详见：https://github.com/jiangxiluning/chinese-ocr

文字方向检测

基于图像分类，在VGG16模型的基础上，迁移训练0、90、180、270度的文字方向分类模型，详细代码参考angle/predict.py文件，训练图片100000张，准确率95.10%。模型地址百度云下载

文字检测

支持CPU、GPU环境，一键部署，文本检测训练参考(https://github.com/eragonruan/text-detection-ctpn)

4.如何训练yolo文字检测及 crnn ocr文字识别 #59

1）yolo文字训练和其他对象检测训练方式类似，唯一不同的是，后续有一个box聚类，原理参考了ctpn相关代码。此项目标注了“text”,'None'（无用,只是在于增加一个分类，实际中没有用的none），的目的在于如果只训练一个分类，yolo3无法收敛。
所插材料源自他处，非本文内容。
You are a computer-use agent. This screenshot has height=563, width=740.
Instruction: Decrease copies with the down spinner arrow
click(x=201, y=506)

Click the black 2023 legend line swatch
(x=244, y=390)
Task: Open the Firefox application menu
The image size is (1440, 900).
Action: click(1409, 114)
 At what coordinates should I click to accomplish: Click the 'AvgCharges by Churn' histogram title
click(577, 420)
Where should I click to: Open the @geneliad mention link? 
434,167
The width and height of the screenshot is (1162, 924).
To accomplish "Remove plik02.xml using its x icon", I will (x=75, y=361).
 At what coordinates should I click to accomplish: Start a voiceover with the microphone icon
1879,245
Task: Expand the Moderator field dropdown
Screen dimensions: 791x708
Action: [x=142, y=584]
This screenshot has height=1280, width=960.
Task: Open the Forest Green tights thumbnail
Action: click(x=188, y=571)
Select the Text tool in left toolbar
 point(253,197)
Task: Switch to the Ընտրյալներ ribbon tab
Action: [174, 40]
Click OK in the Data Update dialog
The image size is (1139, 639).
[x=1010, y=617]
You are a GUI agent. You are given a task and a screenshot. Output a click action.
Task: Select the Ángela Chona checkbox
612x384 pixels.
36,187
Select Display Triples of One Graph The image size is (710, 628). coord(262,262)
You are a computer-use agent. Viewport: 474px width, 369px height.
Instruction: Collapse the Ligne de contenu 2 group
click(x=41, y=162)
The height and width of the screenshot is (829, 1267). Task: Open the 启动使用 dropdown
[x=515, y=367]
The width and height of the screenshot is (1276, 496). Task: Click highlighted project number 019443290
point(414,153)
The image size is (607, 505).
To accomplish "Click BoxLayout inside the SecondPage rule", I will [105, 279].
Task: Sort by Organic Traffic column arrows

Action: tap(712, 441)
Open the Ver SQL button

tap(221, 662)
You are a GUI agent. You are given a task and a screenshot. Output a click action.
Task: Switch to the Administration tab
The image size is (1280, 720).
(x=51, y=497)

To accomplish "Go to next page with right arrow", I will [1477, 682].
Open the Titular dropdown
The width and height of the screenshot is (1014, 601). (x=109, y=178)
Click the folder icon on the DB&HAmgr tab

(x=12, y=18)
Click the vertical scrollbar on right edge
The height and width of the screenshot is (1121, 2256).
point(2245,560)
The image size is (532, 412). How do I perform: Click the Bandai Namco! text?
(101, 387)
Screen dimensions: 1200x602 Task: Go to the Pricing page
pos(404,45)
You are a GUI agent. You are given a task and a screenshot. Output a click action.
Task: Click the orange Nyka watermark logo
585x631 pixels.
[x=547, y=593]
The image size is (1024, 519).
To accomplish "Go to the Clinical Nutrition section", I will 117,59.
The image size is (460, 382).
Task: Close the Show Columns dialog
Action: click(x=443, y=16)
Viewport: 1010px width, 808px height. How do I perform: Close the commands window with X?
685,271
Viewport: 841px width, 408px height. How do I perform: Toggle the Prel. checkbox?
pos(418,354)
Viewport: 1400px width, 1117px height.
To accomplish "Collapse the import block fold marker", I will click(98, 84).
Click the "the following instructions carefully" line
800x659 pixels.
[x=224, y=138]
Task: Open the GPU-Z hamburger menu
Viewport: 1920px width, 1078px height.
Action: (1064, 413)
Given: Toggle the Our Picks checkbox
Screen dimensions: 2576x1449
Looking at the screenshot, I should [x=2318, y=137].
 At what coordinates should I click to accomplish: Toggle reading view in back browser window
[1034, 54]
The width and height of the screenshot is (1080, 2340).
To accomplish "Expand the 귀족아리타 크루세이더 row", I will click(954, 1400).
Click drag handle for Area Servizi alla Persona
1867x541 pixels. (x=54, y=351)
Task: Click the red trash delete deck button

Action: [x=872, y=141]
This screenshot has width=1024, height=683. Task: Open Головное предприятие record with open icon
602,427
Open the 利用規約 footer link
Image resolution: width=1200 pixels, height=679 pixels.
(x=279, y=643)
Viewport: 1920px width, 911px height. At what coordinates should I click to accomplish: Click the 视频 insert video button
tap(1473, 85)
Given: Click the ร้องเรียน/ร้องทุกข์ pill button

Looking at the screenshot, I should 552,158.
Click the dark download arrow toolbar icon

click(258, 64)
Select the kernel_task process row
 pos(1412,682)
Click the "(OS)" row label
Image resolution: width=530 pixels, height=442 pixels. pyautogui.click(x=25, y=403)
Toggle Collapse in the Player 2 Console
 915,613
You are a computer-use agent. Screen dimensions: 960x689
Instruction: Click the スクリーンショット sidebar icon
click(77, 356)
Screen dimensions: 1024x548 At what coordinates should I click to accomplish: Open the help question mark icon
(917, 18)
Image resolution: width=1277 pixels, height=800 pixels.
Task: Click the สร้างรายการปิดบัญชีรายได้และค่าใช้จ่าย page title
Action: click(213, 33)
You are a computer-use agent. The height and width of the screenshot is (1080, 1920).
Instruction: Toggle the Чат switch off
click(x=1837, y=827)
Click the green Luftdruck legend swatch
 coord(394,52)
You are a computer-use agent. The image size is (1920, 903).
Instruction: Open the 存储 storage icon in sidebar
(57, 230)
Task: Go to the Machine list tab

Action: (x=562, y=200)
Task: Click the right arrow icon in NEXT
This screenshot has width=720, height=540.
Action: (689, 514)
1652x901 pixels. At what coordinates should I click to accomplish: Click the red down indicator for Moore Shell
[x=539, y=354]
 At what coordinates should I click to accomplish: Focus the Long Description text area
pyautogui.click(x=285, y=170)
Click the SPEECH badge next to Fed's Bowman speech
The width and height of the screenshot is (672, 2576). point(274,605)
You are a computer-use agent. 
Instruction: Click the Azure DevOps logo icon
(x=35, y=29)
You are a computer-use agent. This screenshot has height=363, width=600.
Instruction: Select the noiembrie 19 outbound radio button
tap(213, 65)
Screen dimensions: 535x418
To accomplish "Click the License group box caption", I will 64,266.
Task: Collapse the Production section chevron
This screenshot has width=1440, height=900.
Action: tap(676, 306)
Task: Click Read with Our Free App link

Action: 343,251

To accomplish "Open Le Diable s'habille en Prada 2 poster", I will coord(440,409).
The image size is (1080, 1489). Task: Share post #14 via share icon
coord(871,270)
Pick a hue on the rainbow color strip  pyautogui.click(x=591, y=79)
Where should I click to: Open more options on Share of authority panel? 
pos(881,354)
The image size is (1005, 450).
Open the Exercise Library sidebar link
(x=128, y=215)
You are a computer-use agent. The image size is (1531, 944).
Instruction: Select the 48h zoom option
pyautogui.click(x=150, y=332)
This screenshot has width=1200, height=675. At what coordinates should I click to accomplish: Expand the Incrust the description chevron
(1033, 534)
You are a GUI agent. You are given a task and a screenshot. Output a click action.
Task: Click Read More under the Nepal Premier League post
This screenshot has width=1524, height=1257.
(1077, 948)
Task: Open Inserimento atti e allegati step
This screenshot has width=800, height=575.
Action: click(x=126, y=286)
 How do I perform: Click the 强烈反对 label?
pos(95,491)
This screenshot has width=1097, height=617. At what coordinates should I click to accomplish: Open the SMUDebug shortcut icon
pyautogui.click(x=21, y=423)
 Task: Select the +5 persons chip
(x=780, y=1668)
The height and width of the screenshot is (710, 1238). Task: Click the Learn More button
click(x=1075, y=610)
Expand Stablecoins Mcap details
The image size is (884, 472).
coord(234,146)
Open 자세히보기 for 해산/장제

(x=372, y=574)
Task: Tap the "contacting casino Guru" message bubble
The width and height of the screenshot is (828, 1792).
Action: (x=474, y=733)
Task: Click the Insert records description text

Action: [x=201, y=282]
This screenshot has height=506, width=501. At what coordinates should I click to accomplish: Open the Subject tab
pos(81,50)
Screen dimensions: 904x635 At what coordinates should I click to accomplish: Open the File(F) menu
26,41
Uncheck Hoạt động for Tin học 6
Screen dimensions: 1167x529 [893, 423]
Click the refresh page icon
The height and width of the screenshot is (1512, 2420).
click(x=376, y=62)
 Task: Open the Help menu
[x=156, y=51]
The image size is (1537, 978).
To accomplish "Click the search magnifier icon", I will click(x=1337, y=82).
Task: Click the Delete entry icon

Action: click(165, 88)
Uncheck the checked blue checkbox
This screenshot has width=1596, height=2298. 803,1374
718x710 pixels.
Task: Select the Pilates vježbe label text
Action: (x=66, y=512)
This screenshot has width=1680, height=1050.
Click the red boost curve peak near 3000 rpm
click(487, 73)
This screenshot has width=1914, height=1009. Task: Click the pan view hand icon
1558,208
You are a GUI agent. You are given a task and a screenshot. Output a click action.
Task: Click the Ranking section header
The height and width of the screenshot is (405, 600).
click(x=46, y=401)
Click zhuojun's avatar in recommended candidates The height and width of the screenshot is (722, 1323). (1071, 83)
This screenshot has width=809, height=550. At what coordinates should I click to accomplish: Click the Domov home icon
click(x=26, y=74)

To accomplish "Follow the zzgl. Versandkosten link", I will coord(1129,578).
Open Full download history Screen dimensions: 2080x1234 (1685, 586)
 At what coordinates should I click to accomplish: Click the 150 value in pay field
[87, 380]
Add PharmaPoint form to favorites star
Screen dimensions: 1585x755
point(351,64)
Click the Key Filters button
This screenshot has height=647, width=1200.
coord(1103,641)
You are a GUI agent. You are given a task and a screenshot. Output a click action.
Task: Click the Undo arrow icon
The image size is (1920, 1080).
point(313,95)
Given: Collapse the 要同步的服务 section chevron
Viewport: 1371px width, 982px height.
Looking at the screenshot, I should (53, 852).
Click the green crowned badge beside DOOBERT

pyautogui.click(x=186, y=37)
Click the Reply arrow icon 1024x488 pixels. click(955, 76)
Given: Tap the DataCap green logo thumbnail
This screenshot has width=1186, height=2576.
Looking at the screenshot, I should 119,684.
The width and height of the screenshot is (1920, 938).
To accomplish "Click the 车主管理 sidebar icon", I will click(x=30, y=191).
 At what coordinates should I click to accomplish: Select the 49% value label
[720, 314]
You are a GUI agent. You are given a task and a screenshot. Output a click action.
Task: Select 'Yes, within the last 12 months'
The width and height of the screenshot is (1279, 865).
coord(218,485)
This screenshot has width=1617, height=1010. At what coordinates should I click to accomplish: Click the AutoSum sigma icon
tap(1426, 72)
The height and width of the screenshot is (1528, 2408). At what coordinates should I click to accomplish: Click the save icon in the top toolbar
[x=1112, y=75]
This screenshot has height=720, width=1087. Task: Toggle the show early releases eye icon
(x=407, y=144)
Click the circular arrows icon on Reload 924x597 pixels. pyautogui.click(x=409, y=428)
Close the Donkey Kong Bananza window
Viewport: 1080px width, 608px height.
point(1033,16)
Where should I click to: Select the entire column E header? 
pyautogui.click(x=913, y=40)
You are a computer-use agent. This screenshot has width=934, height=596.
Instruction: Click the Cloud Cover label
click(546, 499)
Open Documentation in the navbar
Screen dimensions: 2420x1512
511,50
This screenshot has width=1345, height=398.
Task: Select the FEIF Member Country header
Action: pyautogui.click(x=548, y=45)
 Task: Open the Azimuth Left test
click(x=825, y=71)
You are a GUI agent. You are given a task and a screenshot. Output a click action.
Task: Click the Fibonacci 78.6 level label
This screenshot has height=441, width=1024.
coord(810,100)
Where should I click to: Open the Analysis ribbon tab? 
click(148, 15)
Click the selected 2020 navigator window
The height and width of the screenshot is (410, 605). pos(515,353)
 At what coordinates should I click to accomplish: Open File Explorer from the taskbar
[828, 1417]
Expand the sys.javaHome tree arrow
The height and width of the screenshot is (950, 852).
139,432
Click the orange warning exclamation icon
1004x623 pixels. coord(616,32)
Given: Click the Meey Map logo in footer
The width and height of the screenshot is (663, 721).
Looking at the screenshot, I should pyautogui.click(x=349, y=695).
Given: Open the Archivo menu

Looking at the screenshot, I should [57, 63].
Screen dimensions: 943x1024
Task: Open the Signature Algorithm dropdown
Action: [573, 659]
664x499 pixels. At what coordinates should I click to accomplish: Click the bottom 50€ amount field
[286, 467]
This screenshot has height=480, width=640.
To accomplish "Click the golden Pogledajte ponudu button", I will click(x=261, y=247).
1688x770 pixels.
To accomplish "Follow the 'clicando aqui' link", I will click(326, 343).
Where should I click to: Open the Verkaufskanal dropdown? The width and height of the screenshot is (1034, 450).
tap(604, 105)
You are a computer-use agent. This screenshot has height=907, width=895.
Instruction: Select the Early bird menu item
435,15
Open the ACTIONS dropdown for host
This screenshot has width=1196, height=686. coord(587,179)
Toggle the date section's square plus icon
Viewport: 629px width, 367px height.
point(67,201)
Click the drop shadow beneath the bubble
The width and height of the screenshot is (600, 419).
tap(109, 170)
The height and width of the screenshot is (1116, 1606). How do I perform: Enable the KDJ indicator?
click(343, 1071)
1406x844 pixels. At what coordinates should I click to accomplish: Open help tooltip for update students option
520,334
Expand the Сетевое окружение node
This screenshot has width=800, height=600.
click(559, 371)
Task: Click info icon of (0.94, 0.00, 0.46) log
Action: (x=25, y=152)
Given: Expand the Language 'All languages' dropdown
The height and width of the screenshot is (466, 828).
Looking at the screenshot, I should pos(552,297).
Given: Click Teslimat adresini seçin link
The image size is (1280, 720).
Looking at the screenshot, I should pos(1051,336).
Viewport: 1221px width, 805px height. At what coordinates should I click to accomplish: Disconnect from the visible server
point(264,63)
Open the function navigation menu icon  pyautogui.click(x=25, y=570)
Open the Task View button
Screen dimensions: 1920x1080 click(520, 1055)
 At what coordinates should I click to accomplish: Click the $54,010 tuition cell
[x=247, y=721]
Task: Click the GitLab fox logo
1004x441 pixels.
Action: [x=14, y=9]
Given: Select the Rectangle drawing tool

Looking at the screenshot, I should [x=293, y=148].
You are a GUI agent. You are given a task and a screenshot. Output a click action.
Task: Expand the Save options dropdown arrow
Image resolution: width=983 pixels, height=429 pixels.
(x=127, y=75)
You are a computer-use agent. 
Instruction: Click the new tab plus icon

2）crnn+ctc训练就是支持不定长识别，训练可以定长与非定长训练，如果你按照crnn.pytorch网络训练，那么输出的最大字符与图像的长度是存在如下关系:nchars = [imgW/4]-2，比如你训练的是10的字，那么其实ctc自动给你填充了很多的补位符，详细可以参考ctc相关原理。如果只是用算法生成训练图像，模型的泛化能力会很弱，可能需要加入一部分真实场景的训练集。

数据标定如何进行的

和ctpn训练类似，只是将ctpn替换为darknet而已

yolo文字检测训练代码很简单哈，训练完全是按照darknet训练方式训练，也可以用https://github.com/qqwweee/keras-yolo3.git
还有很多地方需要优化，比如anchors,后面优化了，会一起放出来哈。box聚类代码在detector目录中，可以自己看看。

如果自己准备业务数据的话，只需要准备ocr训练数据即可（行文本及行图片）

注意：对于分隔比较开的字，现在的yolov3还不能识别到一行，调整model函数中alph参数即可，默认是0.1，你可以设置大一点

5.液晶显示器字符和数码管字符检测效果如何提升？ #44

液晶显示器显示的字符应该输入点式（针式打印），不是常规打印字体，你可以找一些这方面的字体，训练一下。或者先对检测出的图像做一下图像处理，可能效果会好一些

根据字体生成图片，可以参考 https://github.com/JarveeLee/SynthText_Chinese_version.git

字体、字号你可以任意模拟、背景也可以任意生成，这样泛化能力也会更好。更复杂，你还可以运用对抗网络，去构造更复杂的训练集

也可以参考另一个项目，用于文本识别的合成数据生成器：https://github.com/Belval/TextRecognitionDataGenerator

6.中文ocr的训练数据集如何生成呢? #4

一部分算法合成，另外一部分通过调用商业API（百度、微软等等），然后采用验证的方式（对于用一张图片，同一位置，nms大于0.8，如果两个API的识别结果一样，那么就取用，反之舍弃）获取数据，比例控制在8:2就可以。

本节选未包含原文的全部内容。